Siyasi karakterleri işte bu derecede çukur seviyededir. Bunlara ne yazarsan yaz, ne söylersen söyle siyasi ahlakları anlayacak düzeyde değildir.

Her işleri kirli algı, kara propaganda, maskeli yüzler, inkârlar, yalanlar, iftiralar… Dün buna bir örnek daha verdiler.

MHP Lideri Sayın Devlet Bahçeli grup toplantısında görevini ahlakıyla, özveriyle, fedakârlıkla yapanlar için “Doktorlarımıza, hemşirelerimize, ebelerimize, hasta bakıcılarımıza, kısacası tıbbın yüz akları olan insanlarımıza ne yapsak az, ne söylesek eksiktir. Nitekim onlara gönül borcumuzu ödememiz kolay değildir” cümlesini kurduğu halde, CHP’li yöneticiler ve medya trolleri “Devlet Bahçeli de doktorları bu ülkeden kovdu” propagandası yaptı.

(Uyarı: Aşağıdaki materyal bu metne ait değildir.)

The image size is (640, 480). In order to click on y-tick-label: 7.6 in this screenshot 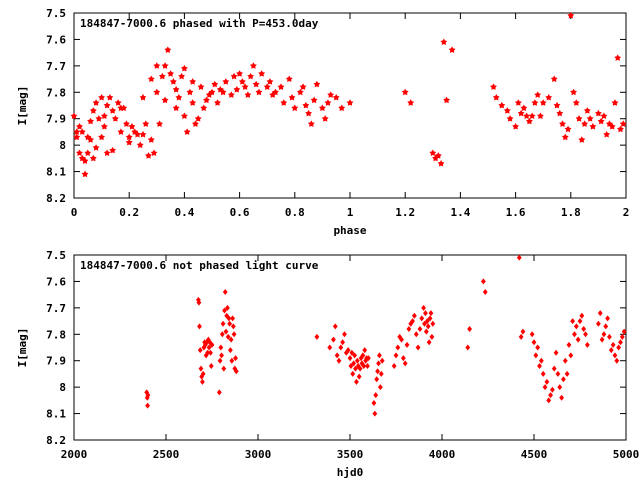, I will do `click(56, 282)`.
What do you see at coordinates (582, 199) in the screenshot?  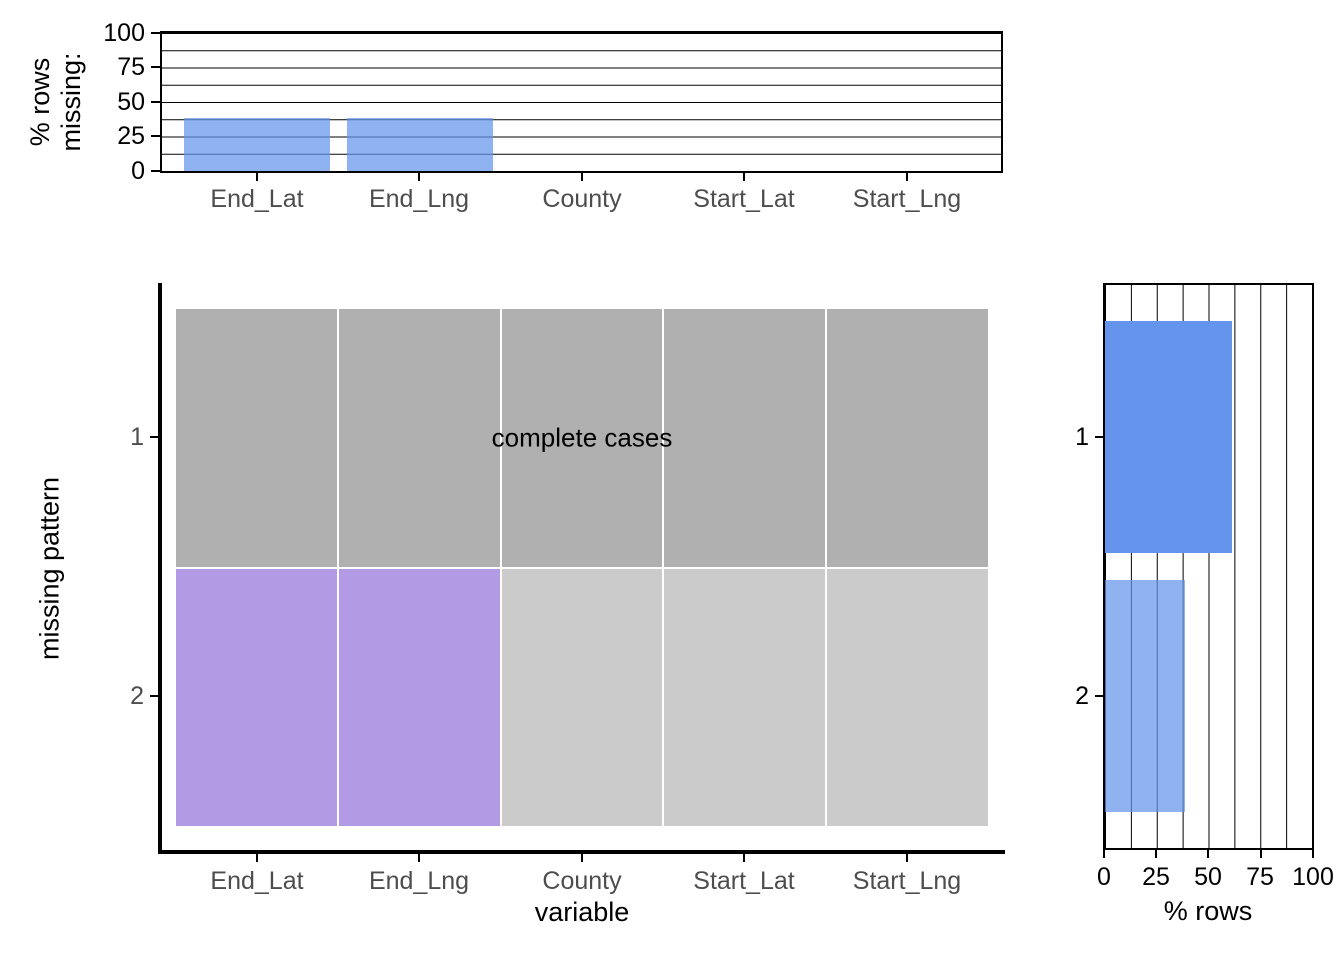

CHP’deki Ali Mahir Başarır, Özgür Özel gibi komünist artıklarından tutun birçok CHP’li, MHP Lideri Devlet Bahçeli’nin TTB’nin bölücü misyonuna yönelik söylediği “Eğer bu ülkeden gitmesi gereken birileri varsa, o da Türk Tabipleri Birliği’nin yönetimine çöreklenmiş bir avuç bölücü ve Türkiye karşıtıdır. Haydi buyursunlar, gidişleri olsun da dönüşleri olmasın” sözlerini tüm doktor ve sağlık çalışanlarına söylemiş gibi yansıtmaya çalıştılar.

TTB’nin başındaki Prof. Dr. Şebnem Korur Fincancı isimli kadın “Savaşın son bulması için, atılacak en önemli adımın, Abdullah Öcalan’ın özgürlüğüne kavuşturulması” diyecek kadar ‘Barış İçin Öcalan’a Özgürlük Platformu’nun bir mensubu değil midir?

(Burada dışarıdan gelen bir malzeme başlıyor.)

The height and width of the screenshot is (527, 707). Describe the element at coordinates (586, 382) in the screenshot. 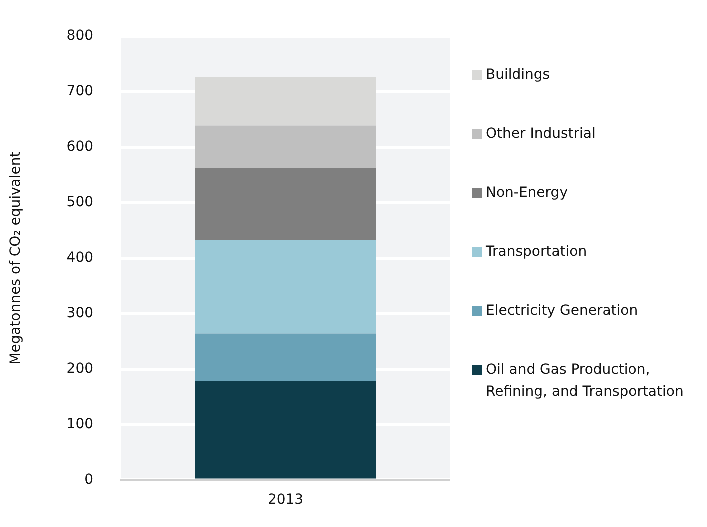

I see `legend-label: Oil and Gas Production, Refining, and Transportation` at that location.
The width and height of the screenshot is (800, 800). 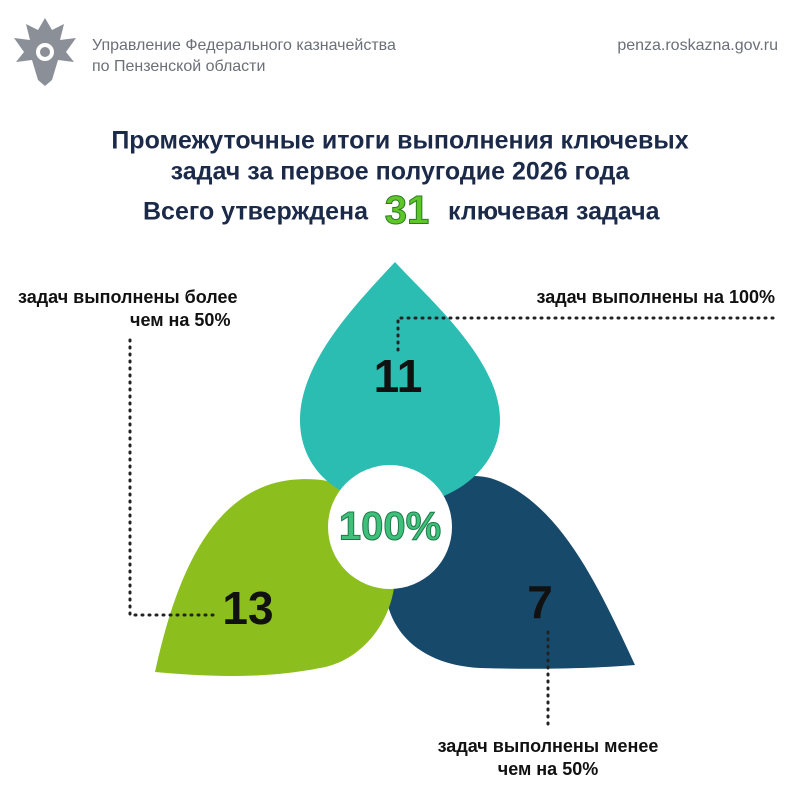 I want to click on center-label: 100%, so click(x=390, y=527).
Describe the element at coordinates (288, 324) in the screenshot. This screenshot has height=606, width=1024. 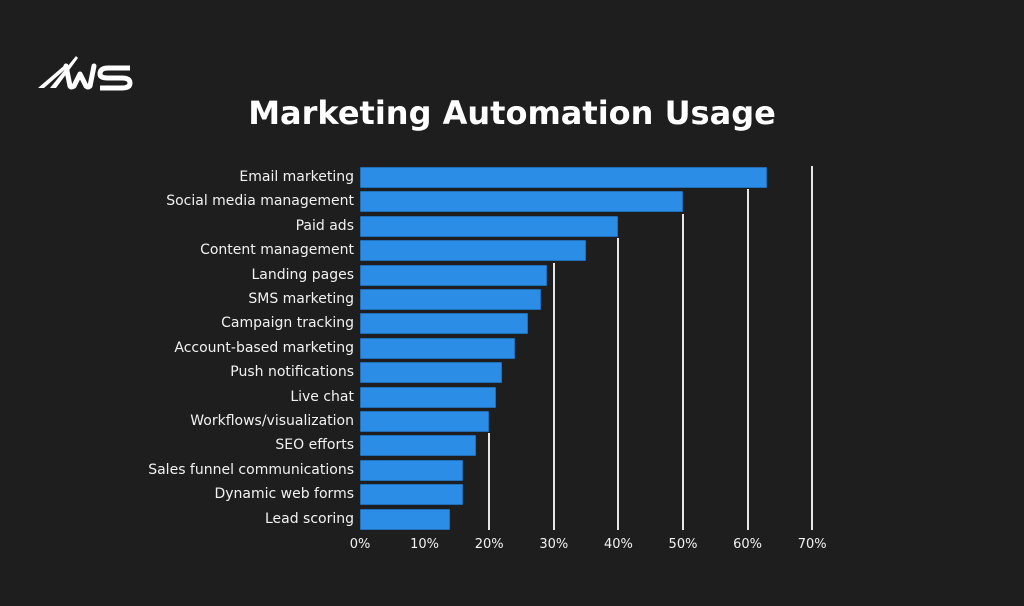
I see `category-label: Campaign tracking` at that location.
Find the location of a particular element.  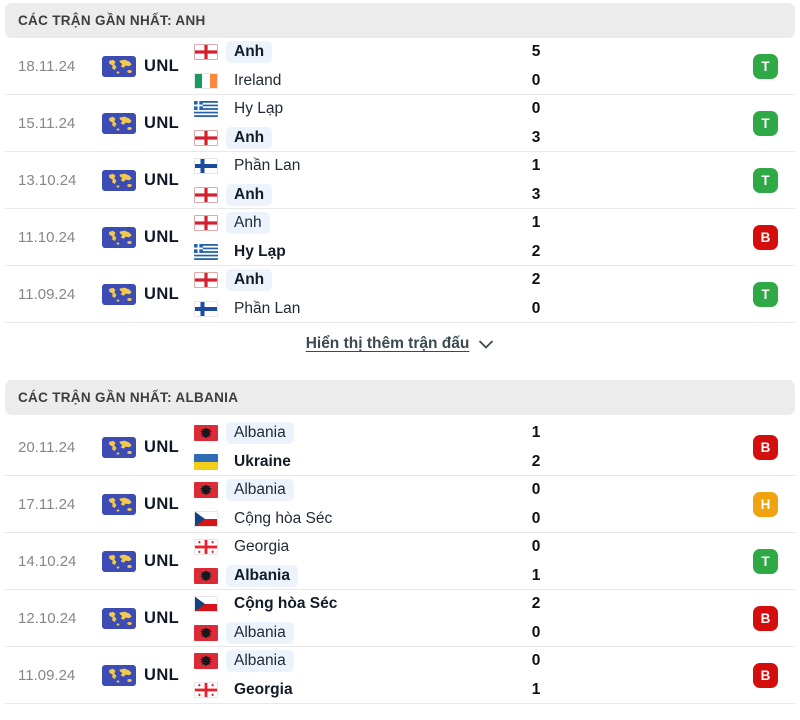

section-title: CÁC TRẬN GẦN NHẤT: ALBANIA is located at coordinates (400, 398).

PKK’nın kapatılan Özgür Gündem gazetesine destek kampanyasında “Nöbetçi Genel Yayın Yönetmeni” olan kişi değil midir?

Terör örgütüne yapılan operasyonlara hazırladığı raporlarla, attığı imzalarla karşı çıkan kişi değil midir?

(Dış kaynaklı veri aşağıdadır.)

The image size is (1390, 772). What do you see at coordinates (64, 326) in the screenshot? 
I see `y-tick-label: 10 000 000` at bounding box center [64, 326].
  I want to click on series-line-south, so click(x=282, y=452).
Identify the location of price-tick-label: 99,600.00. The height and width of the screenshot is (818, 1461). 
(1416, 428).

HDP eş başkanı Mithat Sancar ile basın toplantısı düzenleyip “Türkiye’nin sağlık sistemini HDP ile birlikte kurgulayacağız” diyen kişi değil midir?

Şu an cezaevinde olan PKK’lı Leyla Güven’i evinde muayene eden kişi değil midir?

TTB’nin sicili sadece başında bulunan kişinin yaptıklarıyla sınırlı değildir. Bu yapı kurulduğu günden bu yana başta PKK olmak üzere, diğer terör örgütlerine hep sahip çıkmaktadır. Eski başkanlar, eski yönetim, yeni yönetim hep bu misyonunu eylem ve söylem olarak yaşatmaktadır.

TTB sağlık maskesi takan ve bu camiayı lekeleyen bölücü mikrop yuvasıdır. Sağlık alanında sürekli kriz ve kaos yaratmaya çalışmaları da PKK’lı olma misyonlarına hizmet adınadır. Hastalar sırada beklerken, sağlığı için randevu almak için çabalarken bunlar Türkiye’nin birçok hastanesinde grev kararı aldılar. Pandemi sürecinde böyle bir alçaklık olur mu?

Cumhurbaşkanı Erdoğan’ın ve MHP Lideri Devlet Bahçeli’nin tepkisi böyle alçaklıklara iken, CHP her zaman olduğu gibi TTB’nin bölücü alçaklıklarına sahip çıkmayı ve olayları şeytan gibi saptırmayı tercih ediyor.

On binlerce kişiyi öldürmüş terör örgütü PKK’ya hizmet eden ve talimatı onlardan alanların, insanlarımızın sağlığını düşünmesi mümkün mü? PKK’nın ön ve arka bahçesi olan CHP, söylesene bu mümkün mü?